Categories are Fundamental for Search
As a search consultant, I have learned to be flexible about structured data. However, I do insist on content being classified into categories.
What are categories? Here are a some dictionary definitions:
a class or division of people or things regarded as having particular shared characteristics
one of a possibly exhaustive set of classes among which all things might be distributed
a grouping or classification used to organize items, concepts, or entities that share common characteristics or properties
Substitutability
These are all reasonable definitions. However, I prefer to frame categories in terms of similarity or substitutability. In this framing, the goal to bring together documents (or products) that are substitutable for one another.
For example, in an e-commerce setting, content similarity can be defined as the probability that a buyer wanting to buy product X would buy product Y if X were unavailable, or as the fraction of utility that a buyer wanting to buy X would obtain from buying Y instead.
Objectives
This notion of similarity or substitutability applies at the level of a pair of documents. Categories build on document similarity to produce clusters. The quality of the clustering depends on three objectives:
- Coverage. Every document should be associated with a category.

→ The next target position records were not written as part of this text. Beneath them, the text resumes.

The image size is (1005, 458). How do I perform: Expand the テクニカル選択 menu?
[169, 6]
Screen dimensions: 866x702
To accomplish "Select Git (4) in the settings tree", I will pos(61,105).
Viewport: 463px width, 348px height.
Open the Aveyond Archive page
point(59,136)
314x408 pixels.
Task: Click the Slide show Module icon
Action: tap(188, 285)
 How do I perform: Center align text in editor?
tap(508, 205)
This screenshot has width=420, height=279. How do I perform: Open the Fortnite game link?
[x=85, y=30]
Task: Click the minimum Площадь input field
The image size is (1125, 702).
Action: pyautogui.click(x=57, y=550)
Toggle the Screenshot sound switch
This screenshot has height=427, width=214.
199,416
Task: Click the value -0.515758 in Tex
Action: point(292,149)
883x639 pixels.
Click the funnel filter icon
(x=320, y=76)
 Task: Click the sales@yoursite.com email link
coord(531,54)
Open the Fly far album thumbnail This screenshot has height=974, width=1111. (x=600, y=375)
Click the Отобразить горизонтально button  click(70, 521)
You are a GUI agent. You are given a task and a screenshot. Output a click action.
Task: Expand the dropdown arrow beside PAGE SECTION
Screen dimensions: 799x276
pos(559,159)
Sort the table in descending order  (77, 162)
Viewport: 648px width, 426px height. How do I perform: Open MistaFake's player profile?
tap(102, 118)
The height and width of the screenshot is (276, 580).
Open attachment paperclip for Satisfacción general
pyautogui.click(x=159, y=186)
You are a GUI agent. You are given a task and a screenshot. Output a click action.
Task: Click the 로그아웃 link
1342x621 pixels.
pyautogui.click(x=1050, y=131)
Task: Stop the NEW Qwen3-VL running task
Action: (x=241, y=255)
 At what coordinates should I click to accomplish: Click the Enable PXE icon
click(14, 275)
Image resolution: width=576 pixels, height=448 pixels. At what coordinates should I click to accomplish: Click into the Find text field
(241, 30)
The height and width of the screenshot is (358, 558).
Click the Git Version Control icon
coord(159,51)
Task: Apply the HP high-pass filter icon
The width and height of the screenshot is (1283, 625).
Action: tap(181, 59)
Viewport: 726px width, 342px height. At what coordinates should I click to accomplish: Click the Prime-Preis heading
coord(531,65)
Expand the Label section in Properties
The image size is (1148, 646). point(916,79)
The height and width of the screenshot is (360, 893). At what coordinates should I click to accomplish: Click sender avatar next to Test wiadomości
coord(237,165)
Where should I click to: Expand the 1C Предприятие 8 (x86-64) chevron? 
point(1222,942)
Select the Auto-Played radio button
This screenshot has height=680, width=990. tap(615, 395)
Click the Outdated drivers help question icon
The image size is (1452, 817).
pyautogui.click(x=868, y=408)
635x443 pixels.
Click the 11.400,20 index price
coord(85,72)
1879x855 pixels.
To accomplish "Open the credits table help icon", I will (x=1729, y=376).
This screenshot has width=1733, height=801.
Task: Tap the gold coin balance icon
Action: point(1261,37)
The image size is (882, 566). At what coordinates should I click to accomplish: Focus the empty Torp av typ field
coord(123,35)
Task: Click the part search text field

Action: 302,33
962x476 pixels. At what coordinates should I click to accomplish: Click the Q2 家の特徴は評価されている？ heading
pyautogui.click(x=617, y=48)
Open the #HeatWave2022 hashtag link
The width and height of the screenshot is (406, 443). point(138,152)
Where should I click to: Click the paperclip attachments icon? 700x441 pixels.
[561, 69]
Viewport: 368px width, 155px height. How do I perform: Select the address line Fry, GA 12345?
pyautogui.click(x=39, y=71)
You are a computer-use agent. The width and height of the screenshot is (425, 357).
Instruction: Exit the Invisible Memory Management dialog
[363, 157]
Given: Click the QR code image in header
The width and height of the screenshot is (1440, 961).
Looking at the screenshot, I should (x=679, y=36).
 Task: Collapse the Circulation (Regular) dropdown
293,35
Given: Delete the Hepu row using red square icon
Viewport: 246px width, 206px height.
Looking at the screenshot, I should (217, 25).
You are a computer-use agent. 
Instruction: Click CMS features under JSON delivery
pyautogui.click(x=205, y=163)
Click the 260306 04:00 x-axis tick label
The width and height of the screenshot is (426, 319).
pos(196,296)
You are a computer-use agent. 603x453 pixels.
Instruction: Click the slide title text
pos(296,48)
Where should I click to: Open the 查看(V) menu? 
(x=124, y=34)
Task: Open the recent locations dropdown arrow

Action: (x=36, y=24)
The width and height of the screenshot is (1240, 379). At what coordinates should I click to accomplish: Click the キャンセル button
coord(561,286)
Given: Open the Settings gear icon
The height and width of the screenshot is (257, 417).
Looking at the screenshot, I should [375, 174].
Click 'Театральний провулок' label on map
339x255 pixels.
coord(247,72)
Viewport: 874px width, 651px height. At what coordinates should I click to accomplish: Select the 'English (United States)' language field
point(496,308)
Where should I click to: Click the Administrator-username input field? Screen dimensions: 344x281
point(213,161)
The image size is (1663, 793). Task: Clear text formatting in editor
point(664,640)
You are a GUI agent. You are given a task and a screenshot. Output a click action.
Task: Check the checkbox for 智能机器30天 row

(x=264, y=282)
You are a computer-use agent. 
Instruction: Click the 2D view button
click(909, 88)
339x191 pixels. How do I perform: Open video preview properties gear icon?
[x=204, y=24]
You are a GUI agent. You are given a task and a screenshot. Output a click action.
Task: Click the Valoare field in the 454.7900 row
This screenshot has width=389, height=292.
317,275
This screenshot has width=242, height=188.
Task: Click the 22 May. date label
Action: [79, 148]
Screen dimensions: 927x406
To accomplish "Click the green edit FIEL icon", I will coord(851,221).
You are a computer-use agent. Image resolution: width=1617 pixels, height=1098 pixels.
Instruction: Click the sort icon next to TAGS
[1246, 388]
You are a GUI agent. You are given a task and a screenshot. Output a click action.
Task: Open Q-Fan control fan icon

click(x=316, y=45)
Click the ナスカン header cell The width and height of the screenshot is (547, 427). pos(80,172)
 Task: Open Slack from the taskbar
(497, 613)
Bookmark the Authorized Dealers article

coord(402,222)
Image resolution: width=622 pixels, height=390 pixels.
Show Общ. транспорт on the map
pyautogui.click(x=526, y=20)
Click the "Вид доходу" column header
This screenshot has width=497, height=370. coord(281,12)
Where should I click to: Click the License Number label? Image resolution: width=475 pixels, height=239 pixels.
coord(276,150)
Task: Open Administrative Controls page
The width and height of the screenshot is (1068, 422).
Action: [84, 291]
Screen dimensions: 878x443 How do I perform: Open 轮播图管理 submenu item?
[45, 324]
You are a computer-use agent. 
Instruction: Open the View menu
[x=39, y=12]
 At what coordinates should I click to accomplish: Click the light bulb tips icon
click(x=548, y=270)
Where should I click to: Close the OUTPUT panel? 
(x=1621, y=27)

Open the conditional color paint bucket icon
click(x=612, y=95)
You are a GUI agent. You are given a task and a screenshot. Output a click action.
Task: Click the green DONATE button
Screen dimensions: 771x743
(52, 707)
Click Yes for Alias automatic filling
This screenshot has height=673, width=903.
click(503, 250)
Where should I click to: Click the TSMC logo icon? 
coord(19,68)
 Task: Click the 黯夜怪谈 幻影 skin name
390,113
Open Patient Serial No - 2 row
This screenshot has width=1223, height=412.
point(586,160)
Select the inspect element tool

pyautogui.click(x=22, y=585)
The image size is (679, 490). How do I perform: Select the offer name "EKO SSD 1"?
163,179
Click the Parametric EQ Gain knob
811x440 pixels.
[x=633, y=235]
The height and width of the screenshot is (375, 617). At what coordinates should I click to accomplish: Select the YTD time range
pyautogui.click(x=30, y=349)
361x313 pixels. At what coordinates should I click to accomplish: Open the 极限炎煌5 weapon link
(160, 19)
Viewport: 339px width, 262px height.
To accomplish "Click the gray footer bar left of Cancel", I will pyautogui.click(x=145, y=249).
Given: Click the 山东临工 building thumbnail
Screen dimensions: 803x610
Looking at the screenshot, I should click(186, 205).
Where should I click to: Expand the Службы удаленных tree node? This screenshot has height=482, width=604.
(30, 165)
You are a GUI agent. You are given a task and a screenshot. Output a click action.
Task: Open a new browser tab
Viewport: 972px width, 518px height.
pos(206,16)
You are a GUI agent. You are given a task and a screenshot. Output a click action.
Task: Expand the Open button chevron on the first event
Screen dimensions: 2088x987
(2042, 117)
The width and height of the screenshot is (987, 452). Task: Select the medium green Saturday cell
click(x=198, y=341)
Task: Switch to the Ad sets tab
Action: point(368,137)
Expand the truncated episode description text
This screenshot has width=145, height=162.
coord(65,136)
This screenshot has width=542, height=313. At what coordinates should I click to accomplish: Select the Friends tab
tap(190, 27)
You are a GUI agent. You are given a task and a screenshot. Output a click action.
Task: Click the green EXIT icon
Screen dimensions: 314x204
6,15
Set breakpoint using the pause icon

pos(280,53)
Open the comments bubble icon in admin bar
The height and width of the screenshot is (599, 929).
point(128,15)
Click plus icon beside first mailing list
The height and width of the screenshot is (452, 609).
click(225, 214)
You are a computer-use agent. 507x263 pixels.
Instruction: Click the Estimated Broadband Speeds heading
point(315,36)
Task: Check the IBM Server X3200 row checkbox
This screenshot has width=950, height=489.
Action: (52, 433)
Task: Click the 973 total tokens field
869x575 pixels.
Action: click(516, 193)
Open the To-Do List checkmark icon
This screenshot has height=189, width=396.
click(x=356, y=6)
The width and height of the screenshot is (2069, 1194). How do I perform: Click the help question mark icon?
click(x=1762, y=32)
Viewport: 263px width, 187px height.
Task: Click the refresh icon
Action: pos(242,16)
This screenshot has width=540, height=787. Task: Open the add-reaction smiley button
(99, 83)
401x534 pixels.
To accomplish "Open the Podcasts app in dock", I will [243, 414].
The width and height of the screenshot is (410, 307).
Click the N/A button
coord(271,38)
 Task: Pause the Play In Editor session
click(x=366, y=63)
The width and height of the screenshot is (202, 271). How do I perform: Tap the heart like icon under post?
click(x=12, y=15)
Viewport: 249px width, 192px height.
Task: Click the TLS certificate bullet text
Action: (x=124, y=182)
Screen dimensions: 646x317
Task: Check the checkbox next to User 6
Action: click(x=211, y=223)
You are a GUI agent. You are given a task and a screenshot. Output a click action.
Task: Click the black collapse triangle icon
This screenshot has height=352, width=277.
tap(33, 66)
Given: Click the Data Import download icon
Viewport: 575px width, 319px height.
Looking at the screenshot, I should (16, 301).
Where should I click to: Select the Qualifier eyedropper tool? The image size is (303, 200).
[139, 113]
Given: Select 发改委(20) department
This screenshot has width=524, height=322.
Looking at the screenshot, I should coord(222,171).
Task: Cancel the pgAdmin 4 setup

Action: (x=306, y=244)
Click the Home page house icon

- Coherence. All documents associated with a given category should be substitutable for one another.
- Distinctiveness. Documents associated with different categories should not be substitutable to one another.
Coverage is straightforward. Coherence and distinctiveness build on the document similarity metric. It is also helpful for the definition of each category to be clear to searchers but difficult to quantify this objective.
Content and Query Classification
If documents are not already associated with categories, then it is important to obtain or establish a set of categories and perform content classification, whether by applying rule-based heuristics or by training a machine-learning model.
Once the content is classified, it is easy to use query logs to train a query classifier that maps queries to categories.
Benefits
Why are categories so important for a search application? In short, they are key considerations for the 3 Rs of search: relevance, recall, and ranking.
- Relevance. Relevance is the prime directive of search: the guiding principle for a search engine is to return results that satisfy the searcher’s information need. Given a robust categorization, matching the result category against the query category as establishing the most significant bit of the score used to compute relevance.
- Recall. Recall measures the fraction of relevant results that are retrieved. If relevance is about search returning “nothing but the truth”, then recall is about returning “the whole truth”. Given a robust categorization, a natural strategy to improve recall is to retrieval candidate results from the same category as the query.
- Ranking. Relevance is necessary but not sufficient to optimize the search experience. Ranking orders relevant results based on their desirability, using factors like popularity, recency, or price. Ranking can also be personalized, reflecting user-specific preferences. Using category matching helps ensure that ranking separates relevance from desirability and other query-independent factors.
Summary
In short, categories are fundamental for search applications. Prioritizing investments in content understanding, query understanding, retrieval and ranking can be challenging. However, robust categorization is a critical foundation upon which everything else depends.